The session will be moderated by Sergey Rybalchenko, General Director of the Institute of Scientific and Public Expertise General Director and Chairman of the Russian Public Chamber’s Commission for Demographics and the Protection of the Family, Children, and Traditional Family Values. The session participants include: Russian First Deputy Minister of Labour and Social Protection Olga Batalina, First Deputy Chairwoman of the State Duma Committee on Family, Women, and Children Tatyana Butskaya, Deputy Secretary of the Russian Public Chamber Alexander Galushka, Chairman of the Board of the Foundation for the Support of Children in a Difficult Life Situation Marina Gordeyeva, All-Russia People’s Front Expert and Deputy Chairwoman of the Russian Public Chamber’s Commission for Demographics and the Protection of the Family, Children, and Traditional Family Values Yulia Zimova, Advisor to the General Director of the Foundation for the Promotion of Public Opinion Research (VTsIOM) Yelena Mikhailova, Director of the Department for the Social Protection of the Population of the Vologda Region Alexander Yershov, Executive Director of the Healthy Cities, Districts, and Towns Association Tatyana Shestakova, and President of the Give Sunshine Charitable Foundation Saniyam Koval.

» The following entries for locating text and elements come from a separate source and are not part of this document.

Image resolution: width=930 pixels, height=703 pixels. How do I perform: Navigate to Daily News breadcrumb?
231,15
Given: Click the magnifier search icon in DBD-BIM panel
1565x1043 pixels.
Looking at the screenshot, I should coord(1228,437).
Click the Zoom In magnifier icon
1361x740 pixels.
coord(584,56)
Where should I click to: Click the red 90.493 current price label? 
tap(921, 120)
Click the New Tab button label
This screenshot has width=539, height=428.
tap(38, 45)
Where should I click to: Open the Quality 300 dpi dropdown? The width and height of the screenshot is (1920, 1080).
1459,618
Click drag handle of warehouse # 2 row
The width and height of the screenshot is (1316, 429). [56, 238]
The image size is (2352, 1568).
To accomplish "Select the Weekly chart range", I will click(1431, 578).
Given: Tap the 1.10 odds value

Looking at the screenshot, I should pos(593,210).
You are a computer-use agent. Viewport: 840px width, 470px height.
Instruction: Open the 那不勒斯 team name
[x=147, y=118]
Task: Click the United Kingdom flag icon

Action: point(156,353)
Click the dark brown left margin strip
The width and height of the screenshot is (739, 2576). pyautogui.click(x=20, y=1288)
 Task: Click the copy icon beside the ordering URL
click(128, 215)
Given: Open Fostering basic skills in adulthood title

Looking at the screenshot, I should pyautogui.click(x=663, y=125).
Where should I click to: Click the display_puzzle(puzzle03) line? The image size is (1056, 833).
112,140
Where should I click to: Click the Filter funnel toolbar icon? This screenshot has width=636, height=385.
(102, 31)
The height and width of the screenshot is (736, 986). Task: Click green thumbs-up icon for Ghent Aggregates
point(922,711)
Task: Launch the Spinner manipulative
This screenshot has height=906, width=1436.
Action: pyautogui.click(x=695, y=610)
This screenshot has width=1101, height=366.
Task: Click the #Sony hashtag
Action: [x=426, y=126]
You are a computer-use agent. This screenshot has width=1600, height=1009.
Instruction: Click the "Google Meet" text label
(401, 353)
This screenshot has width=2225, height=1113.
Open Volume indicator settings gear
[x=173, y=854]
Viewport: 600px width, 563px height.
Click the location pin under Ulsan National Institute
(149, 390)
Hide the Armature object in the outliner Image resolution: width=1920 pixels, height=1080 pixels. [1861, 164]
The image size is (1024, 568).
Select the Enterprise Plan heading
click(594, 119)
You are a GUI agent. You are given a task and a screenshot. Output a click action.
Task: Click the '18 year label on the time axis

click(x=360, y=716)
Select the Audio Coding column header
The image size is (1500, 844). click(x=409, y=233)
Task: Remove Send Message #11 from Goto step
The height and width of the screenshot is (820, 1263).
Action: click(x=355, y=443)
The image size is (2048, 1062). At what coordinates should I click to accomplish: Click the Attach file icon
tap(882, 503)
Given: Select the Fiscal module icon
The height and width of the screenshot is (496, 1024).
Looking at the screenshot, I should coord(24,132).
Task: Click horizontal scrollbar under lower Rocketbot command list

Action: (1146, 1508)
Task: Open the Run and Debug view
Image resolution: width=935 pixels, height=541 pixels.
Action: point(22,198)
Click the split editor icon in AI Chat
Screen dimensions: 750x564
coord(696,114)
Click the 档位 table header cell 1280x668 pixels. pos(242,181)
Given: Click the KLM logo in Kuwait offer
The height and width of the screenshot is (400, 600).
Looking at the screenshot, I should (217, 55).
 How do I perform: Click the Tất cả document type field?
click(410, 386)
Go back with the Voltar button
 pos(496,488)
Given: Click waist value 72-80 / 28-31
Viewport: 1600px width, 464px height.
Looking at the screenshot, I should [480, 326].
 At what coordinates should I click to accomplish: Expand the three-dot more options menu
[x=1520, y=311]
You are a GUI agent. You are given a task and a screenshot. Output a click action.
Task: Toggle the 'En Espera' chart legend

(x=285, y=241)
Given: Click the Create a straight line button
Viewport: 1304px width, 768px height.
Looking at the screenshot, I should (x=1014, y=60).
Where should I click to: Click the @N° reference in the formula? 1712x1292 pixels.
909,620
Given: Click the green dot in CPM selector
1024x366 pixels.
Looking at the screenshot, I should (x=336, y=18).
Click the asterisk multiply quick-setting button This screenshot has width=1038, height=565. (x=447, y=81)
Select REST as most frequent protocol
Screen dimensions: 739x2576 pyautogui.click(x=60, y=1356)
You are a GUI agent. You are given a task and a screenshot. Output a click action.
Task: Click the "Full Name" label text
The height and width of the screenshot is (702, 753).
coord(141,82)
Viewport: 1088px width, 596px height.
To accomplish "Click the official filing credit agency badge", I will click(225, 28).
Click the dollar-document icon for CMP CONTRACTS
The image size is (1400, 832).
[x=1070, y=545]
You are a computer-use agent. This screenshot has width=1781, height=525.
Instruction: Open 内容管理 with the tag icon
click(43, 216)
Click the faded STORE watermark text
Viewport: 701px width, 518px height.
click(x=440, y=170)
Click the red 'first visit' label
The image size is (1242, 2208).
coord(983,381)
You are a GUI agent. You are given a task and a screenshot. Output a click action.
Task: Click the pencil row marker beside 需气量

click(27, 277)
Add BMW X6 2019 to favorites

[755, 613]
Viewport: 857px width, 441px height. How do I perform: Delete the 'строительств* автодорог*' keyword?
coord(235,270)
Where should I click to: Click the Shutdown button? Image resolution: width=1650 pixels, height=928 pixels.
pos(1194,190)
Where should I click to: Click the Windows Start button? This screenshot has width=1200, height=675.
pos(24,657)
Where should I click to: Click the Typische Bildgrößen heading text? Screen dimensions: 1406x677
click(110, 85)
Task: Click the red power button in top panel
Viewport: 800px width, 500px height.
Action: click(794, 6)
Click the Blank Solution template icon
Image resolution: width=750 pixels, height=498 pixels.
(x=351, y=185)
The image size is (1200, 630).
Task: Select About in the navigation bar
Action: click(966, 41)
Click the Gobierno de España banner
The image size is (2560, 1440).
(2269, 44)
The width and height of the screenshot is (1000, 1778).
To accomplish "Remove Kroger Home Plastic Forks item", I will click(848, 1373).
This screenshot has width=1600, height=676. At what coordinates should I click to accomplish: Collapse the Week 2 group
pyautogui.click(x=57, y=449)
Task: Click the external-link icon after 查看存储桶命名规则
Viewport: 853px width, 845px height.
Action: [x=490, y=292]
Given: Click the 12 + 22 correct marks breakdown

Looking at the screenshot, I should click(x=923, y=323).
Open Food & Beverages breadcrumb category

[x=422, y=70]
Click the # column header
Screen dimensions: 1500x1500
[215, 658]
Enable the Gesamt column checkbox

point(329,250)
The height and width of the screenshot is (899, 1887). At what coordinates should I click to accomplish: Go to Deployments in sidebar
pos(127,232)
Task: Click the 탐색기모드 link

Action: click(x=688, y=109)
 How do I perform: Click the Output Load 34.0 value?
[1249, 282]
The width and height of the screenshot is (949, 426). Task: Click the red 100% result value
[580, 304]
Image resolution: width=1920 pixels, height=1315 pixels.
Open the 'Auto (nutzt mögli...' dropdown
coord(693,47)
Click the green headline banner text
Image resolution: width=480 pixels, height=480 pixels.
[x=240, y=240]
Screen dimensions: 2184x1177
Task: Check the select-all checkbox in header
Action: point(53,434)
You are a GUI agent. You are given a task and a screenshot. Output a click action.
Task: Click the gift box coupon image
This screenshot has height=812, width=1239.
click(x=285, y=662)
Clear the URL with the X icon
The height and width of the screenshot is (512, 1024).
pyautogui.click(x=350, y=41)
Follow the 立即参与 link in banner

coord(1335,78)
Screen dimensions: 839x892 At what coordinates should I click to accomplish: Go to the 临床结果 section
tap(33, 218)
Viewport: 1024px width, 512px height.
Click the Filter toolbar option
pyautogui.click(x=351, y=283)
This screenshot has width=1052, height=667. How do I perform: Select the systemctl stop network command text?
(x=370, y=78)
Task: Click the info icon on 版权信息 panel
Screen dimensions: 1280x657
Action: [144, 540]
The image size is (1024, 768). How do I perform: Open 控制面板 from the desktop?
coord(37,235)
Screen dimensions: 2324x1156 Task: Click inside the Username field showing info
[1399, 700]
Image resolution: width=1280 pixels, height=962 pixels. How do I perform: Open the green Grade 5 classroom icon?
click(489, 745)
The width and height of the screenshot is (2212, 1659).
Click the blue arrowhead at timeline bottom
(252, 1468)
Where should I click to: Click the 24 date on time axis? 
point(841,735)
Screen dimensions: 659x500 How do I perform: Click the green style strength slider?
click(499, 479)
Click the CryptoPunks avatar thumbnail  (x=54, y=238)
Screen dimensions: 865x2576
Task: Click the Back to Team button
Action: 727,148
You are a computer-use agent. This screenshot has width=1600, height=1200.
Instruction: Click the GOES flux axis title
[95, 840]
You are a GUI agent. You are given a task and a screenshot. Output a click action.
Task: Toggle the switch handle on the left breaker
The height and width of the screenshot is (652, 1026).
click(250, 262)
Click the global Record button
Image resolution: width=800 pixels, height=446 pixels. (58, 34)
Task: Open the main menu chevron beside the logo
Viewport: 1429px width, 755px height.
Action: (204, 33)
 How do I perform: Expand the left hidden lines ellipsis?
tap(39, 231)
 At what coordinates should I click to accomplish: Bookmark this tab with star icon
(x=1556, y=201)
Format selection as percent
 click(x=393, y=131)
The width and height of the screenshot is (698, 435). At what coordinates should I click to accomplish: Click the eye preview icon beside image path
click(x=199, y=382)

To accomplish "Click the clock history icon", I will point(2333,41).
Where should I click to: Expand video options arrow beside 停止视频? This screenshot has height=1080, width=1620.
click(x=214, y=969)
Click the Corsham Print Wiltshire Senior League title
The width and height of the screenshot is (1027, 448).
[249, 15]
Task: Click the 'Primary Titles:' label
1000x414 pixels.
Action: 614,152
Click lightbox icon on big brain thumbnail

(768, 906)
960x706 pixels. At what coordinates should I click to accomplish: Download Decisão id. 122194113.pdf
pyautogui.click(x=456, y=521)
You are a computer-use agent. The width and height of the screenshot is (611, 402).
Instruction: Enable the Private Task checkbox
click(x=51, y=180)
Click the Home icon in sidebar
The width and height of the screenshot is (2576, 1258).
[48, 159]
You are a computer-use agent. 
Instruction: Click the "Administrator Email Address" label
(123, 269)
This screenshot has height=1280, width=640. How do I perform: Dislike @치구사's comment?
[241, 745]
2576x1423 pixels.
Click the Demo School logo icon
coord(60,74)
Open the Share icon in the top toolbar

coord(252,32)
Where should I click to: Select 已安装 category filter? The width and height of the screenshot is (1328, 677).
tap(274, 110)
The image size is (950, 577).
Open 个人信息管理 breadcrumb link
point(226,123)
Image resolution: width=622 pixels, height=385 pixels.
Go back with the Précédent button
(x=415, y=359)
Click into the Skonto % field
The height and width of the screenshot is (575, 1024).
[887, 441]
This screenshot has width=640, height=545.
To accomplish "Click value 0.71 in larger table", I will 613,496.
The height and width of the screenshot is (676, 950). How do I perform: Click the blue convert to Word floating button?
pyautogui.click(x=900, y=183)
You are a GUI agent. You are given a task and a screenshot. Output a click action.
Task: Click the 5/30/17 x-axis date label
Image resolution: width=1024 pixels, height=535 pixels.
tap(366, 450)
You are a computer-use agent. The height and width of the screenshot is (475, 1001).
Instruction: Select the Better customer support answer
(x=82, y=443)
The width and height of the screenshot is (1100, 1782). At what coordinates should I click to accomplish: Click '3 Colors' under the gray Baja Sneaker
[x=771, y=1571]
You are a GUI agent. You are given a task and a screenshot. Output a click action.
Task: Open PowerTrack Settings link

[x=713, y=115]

Strengthening the role of the family, improving the quality of life of families with children, and promoting family values are among the primary tasks not only of the government’s demographic policy, but also the shaping of a national identity. To this end, it is crucial to develop a policy to support families with children. However, practice shows that financial social support measures have a limited effect if policy measures are not based on the basic values of the family institution. Having lots of children is a traditional value shared by the Russian people that helps to preserve the nation’s identity during this period of global transformations. Breakthrough solutions are needed in the state demographic policy to revive the image of a strong, prosperous, and large family as a national idea of Russia. Favourable content should be created to form the right spiritual and family principles for the younger generation, parents need to be taught how to build effective interpersonal relationships, and tools must be developed to convey traditional family values to society.
“The image of a happy, large, full-fledged family with lots of kids is our traditional value. Along with the revival of family values in modern society, we must also develop a set of measures to support large families, including programmes to help mothers with many children who do not want to choose between family and work,” Rybalchenko said.
The participants will discuss how Russia’s demographic policy should be developed in the interests of the institution of the family and traditional values, what approaches is the Far East taking to improve the quality of life of families with children and what strategies is it employing to support the institution of the family and family values, what best practices of the Far Eastern Federal District’s regions to support motherhood and large families could become a precedent for exchanging experience and replication, what effective programmes exist in the macro-region to create information and educational content for young people that aims to strengthen family values, and what unique advantages of the nation’s cultural code could become a core for building a new family policy in Russia.
Developing human capital and improving the well-being and quality of life of the population, including improving the healthcare system and medical infrastructure in the Arctic, are among the main priorities of Russia’s chairmanship of the Arctic Council in 2021–2023. The Roscongress Foundation is organizing the events of Russia’s chairmanship.